▸ **Activity**:
Repeat the material below exactly, line for line.

▸ **Record excerpts**:
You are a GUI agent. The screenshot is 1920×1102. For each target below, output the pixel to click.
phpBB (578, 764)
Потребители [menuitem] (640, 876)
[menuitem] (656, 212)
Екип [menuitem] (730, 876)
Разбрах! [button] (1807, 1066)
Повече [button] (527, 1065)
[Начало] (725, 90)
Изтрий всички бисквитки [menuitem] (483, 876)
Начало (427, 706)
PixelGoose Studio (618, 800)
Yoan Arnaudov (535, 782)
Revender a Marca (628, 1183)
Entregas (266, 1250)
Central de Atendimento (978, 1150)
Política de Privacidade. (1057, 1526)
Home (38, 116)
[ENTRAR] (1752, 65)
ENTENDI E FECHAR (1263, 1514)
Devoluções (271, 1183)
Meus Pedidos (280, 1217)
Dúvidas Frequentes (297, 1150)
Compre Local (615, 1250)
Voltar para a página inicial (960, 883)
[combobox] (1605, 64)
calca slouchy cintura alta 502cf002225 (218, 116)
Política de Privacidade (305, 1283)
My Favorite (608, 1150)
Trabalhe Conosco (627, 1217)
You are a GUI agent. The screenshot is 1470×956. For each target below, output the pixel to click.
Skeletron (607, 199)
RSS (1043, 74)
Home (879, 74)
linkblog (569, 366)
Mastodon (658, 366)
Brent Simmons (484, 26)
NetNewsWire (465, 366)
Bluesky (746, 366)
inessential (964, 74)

▸ **Solution below**:
You are a GUI agent. The screenshot is 1920×1102. For each target below, output the pixel to click.
phpBB (578, 764)
Потребители [menuitem] (640, 876)
[menuitem] (656, 212)
Екип [menuitem] (730, 876)
Разбрах! [button] (1807, 1066)
Повече [button] (527, 1065)
[Начало] (725, 90)
Изтрий всички бисквитки [menuitem] (483, 876)
Начало (427, 706)
PixelGoose Studio (618, 800)
Yoan Arnaudov (535, 782)
Revender a Marca (628, 1183)
Entregas (266, 1250)
Central de Atendimento (978, 1150)
Política de Privacidade. (1057, 1526)
Home (38, 116)
[ENTRAR] (1752, 65)
ENTENDI E FECHAR (1263, 1514)
Devoluções (271, 1183)
Meus Pedidos (280, 1217)
Dúvidas Frequentes (297, 1150)
Compre Local (615, 1250)
Voltar para a página inicial (960, 883)
[combobox] (1605, 64)
calca slouchy cintura alta 502cf002225 (218, 116)
Política de Privacidade (305, 1283)
My Favorite (608, 1150)
Trabalhe Conosco (627, 1217)
You are a GUI agent. The screenshot is 1470×956. For each target below, output the pixel to click.
Skeletron (607, 199)
RSS (1043, 74)
Home (879, 74)
linkblog (569, 366)
Mastodon (658, 366)
Brent Simmons (484, 26)
NetNewsWire (465, 366)
Bluesky (746, 366)
inessential (964, 74)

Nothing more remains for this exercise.